Enoc Perez first approached us with a project during lunch at Felix on a sunny day in Soho, New York. His project, “Form by Memory,” is multimedia—with watercolors, digital photos, polaroids, sketches, photos of paintings in situ, and even drink stirrers from Puerto Rican hotels. A divergence from his architectural paintings created via brushless paint transfer, we enthusiastically accepted the project for zingmagazine #22 (due out later this year).

Interview by Brandon Johnson


What is it about architecture that interests you?  Why use it as a subject for paintings?

I see buildings as metaphors, as abstractions.
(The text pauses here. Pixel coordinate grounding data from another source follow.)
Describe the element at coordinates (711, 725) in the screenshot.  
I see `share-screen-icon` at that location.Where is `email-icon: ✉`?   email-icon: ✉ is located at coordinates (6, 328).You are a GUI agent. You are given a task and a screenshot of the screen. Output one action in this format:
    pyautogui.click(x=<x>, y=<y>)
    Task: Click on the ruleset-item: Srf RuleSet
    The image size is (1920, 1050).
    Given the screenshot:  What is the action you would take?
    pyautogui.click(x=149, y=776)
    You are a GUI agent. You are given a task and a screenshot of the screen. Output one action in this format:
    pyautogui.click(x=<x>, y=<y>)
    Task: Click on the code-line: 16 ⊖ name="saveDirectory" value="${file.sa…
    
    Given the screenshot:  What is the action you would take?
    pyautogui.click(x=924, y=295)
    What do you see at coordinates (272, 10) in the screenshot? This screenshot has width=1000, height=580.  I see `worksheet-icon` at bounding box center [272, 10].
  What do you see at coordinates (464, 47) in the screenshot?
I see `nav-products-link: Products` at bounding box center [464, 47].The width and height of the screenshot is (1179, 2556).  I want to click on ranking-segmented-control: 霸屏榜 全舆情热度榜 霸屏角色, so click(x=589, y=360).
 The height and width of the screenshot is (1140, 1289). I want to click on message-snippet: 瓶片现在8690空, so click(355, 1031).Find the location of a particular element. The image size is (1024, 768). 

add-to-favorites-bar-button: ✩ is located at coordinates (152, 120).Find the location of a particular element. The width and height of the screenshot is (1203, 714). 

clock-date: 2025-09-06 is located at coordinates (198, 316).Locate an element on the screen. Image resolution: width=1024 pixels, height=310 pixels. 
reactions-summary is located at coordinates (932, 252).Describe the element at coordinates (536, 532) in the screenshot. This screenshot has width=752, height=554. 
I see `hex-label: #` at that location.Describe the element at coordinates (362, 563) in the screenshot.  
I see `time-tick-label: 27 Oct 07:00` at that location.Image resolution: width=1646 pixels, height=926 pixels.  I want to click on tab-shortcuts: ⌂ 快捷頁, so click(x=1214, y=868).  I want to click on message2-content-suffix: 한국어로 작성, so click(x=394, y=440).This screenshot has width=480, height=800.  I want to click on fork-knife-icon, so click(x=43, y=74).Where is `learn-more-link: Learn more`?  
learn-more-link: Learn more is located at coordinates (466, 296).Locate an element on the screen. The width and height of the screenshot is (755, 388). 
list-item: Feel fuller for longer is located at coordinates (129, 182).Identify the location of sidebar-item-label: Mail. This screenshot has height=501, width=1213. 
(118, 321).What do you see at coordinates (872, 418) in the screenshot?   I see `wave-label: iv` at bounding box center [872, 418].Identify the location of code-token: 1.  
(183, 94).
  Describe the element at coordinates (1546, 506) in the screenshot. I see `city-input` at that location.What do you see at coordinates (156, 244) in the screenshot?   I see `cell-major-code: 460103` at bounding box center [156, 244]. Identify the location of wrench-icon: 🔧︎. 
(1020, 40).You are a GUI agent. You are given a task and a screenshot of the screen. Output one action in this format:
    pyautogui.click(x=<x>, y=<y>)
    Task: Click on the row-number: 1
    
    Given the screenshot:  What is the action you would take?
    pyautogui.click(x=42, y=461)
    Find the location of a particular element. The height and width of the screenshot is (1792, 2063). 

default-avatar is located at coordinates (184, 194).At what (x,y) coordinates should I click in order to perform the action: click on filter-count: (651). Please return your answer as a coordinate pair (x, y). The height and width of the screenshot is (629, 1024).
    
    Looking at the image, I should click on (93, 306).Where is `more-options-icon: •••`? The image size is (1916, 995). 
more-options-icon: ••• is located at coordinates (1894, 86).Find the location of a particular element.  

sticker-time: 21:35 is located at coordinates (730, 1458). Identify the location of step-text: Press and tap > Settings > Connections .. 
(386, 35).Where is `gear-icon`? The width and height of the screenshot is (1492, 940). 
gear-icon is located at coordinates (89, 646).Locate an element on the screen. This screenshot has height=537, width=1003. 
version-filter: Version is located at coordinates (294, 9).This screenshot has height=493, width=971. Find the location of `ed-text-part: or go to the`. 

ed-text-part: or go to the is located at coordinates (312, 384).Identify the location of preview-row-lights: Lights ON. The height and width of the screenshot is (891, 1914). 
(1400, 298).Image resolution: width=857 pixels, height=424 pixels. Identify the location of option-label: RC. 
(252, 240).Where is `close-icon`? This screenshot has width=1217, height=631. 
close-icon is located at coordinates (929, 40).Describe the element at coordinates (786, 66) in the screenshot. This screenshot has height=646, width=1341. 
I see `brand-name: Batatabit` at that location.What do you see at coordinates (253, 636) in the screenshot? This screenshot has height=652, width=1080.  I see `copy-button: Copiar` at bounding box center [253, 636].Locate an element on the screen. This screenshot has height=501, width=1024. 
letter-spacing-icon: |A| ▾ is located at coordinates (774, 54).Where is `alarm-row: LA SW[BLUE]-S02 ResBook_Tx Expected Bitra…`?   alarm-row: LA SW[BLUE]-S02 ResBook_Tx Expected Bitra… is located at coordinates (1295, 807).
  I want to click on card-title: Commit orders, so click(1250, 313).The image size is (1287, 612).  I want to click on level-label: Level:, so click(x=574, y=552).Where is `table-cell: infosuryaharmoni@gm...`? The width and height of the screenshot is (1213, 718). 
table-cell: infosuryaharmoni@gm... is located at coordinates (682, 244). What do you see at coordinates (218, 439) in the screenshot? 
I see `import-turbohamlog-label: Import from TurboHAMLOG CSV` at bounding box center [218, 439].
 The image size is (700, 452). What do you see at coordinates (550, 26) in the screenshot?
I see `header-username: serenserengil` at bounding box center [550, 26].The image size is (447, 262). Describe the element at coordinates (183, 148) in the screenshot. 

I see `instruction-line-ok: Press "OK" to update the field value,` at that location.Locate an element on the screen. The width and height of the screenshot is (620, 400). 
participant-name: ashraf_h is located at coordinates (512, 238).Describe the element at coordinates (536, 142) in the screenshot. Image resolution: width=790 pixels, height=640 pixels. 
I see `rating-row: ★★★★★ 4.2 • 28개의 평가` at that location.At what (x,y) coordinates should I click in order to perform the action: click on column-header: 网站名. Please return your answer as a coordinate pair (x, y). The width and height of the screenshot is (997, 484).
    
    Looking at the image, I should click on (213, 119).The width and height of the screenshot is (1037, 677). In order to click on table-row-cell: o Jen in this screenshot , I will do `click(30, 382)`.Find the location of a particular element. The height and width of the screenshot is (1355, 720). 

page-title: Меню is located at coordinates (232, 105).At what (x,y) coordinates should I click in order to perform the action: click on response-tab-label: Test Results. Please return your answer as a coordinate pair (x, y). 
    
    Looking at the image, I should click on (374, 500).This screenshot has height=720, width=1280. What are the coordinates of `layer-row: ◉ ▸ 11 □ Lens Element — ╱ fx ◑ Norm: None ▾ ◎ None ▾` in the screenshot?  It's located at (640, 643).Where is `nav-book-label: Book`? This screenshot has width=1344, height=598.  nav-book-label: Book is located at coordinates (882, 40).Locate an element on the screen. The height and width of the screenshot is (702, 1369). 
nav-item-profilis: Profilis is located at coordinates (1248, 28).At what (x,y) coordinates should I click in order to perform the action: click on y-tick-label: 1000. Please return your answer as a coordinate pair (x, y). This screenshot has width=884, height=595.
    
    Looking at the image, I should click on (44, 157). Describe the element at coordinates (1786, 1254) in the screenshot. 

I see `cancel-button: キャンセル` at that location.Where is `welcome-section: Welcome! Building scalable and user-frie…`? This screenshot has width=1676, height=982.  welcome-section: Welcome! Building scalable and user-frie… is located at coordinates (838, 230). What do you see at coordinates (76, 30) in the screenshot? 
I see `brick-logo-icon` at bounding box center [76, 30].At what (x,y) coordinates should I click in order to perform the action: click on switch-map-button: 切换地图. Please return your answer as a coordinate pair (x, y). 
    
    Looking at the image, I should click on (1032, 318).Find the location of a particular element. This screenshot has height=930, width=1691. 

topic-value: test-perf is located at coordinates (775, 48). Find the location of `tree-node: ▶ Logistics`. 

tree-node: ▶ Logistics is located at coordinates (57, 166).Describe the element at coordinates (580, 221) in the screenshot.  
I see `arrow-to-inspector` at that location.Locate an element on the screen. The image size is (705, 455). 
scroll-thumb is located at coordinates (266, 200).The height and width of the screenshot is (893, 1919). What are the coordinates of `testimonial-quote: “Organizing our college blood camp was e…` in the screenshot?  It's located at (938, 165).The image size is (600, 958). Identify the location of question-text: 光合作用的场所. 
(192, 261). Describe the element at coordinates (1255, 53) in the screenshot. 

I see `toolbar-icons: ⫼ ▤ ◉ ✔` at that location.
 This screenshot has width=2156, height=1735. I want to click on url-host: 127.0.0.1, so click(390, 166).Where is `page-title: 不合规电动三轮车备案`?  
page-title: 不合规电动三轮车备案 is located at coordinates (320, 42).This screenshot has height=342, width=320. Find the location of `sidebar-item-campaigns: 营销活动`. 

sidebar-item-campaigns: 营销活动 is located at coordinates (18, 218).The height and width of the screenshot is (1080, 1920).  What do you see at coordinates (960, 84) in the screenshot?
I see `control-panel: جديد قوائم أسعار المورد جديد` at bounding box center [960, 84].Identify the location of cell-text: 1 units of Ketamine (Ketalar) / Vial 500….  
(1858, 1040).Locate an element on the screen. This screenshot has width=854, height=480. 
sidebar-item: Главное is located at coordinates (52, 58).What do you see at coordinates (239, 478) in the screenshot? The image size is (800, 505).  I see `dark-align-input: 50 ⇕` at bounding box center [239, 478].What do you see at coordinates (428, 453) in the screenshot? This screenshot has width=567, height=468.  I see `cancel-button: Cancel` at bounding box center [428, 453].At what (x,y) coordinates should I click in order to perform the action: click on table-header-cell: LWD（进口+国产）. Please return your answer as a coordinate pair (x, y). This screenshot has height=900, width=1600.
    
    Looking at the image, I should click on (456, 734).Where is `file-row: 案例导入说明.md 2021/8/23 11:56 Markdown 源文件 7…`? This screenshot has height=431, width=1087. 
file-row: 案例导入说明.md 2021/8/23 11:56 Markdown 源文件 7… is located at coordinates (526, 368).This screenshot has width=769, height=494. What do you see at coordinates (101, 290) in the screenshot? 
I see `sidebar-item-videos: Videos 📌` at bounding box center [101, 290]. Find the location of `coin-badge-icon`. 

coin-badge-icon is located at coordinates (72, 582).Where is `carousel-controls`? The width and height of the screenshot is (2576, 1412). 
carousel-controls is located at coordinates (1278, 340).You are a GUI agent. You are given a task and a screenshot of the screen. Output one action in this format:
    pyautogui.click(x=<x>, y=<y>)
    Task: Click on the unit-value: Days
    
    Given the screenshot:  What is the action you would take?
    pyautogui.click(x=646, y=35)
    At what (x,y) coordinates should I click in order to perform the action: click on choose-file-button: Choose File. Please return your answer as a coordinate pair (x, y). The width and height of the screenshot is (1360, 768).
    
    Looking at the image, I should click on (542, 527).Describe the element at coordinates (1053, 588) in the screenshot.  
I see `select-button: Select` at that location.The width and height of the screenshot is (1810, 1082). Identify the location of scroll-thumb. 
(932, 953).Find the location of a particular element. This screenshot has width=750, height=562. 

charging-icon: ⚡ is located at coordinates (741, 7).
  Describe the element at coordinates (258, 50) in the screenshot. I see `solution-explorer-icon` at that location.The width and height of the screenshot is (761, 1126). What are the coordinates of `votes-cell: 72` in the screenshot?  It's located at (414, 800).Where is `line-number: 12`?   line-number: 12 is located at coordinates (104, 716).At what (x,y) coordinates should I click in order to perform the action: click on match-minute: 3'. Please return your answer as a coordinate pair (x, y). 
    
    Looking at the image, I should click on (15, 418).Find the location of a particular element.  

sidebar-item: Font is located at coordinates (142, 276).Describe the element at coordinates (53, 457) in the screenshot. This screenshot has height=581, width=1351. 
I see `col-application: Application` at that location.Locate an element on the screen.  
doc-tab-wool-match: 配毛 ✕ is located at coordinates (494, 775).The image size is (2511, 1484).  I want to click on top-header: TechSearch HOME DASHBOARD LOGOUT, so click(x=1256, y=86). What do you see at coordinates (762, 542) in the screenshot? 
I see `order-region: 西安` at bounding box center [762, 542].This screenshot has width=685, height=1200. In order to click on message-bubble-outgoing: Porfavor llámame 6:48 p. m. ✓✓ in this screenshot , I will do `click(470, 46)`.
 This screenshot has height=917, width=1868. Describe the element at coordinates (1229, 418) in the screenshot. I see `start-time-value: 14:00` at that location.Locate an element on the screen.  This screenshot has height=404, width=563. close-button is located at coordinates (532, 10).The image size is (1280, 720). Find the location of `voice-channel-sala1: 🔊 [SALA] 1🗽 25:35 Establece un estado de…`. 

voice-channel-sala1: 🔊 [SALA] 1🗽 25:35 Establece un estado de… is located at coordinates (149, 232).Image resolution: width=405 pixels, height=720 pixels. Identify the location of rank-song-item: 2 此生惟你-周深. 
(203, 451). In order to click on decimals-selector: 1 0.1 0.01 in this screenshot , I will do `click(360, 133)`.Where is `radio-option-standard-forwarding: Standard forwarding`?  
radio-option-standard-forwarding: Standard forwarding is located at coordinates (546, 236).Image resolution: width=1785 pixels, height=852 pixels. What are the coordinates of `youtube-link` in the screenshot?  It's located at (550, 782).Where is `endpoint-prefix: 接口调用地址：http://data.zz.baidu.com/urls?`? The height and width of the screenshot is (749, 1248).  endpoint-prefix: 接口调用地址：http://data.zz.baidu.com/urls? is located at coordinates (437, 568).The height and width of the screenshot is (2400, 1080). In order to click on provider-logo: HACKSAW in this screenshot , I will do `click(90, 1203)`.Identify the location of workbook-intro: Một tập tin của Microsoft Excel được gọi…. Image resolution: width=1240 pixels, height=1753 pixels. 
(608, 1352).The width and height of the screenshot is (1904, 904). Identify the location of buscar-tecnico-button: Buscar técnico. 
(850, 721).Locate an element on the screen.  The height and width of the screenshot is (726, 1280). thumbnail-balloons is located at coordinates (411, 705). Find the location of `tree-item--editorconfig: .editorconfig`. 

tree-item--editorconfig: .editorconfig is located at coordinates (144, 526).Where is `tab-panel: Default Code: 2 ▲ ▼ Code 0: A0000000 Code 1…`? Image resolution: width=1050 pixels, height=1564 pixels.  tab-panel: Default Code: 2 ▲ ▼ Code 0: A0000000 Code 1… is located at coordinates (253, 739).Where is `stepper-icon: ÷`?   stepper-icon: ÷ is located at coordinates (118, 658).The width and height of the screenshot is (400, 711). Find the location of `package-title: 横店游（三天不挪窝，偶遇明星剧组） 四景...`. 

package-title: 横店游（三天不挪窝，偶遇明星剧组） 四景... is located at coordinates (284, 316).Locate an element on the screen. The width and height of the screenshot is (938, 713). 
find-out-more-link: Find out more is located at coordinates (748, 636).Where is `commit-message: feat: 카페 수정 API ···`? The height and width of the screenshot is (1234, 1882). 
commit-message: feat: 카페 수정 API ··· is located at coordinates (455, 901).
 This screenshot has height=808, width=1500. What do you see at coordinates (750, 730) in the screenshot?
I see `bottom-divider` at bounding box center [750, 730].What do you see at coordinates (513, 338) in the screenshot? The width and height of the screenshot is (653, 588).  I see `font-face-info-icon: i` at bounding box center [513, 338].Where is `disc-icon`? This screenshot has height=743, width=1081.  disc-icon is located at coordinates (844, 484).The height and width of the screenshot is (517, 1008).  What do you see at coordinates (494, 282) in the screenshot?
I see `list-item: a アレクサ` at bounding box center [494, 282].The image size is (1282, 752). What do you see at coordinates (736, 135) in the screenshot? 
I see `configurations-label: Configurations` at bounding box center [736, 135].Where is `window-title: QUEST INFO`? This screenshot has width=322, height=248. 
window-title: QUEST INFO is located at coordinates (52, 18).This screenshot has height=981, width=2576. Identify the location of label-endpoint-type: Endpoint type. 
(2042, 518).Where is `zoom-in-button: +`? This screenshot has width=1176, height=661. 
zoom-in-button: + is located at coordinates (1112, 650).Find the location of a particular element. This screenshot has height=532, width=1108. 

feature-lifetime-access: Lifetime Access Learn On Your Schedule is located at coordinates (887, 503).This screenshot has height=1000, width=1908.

I like how architecture can embody ideas, “the future”, progress, enlightenment, optimism, etc. In fact it can project ideas in any direction. To paint architecture is to paint ideas. It is to paint an abstract reflection of current society.


Do certain architectural styles appeal to you more than others?

Sure I like some architecture more than others but I find that there is a lot to like. Generally I like everything from Greek Architecture to Bauhaus, Modern, International Style, Mid-Century Modern, Brutalist to Green Building. I follow my attraction, my taste is a bit promiscuous.


You’ve mentioned that there’s a utopian quality to your work—a belief in painting as opposed to questioning the medium. What, in your opinion, is the place of belief in art?

Belief is to me important in art. And I mean to believe in art. A significant part of the existence of art has to do with the artist believing in his or her art and those whom believe in the artist work. People believing in art is part of what brings art to life. My friend Tony Shafrazi once told me that art was “his religion”. I think that comment goes to the heart of what I am trying to address here. It is the trust that art can make a difference, change or improve our perception of ourselves; the trust that art is important.


Does belief extend to the viewer of art?

Of course, it is central for the viewer to be in it. It is a connection that completes the process.


I’ve been a fan since you first proposed your project over a lunch in Soho. The multi-media project seems to showcase a process rather than a product. Is this a glimpse into your painting process?

I remember the lunch and yes this project is about some aspects of my painting process. I was just giving some physicality to my thought process. When it comes to my work, I am as exited about the process as I am about the finished idea.


The drink stirrers are a great touch—they add tactile detail to the art deco modernist style you are surveying. Do you collect them?

I have a beautiful collection of drink stirrers. From all over the world, I think that I have over a thousand. I love them.


You have a series of architectural monochromes upcoming at Galerie Michael Janssen during Berlin Gallery Week. Why monochrome?

I wanted to see what I could do with a very disciplined palette. I also felt that it was important to untangle my painting process, break every rule that I had set for myself. For years I did not used brushes in the making of my paintings, the new paintings are done with brushes. I like the new work, making it has been renewing. Sometimes you have to burn your own house in order to create something new.


Anything else you have coming up / are working on that we should know about?

EP: Next year I have an exhibition in a museum in Murcia Spain called “The Cannery”. I also have gallery shows in Europe and in NY.


Enoc has new works on exhibit at Galerie Michael Janssen in Berlin through June 19.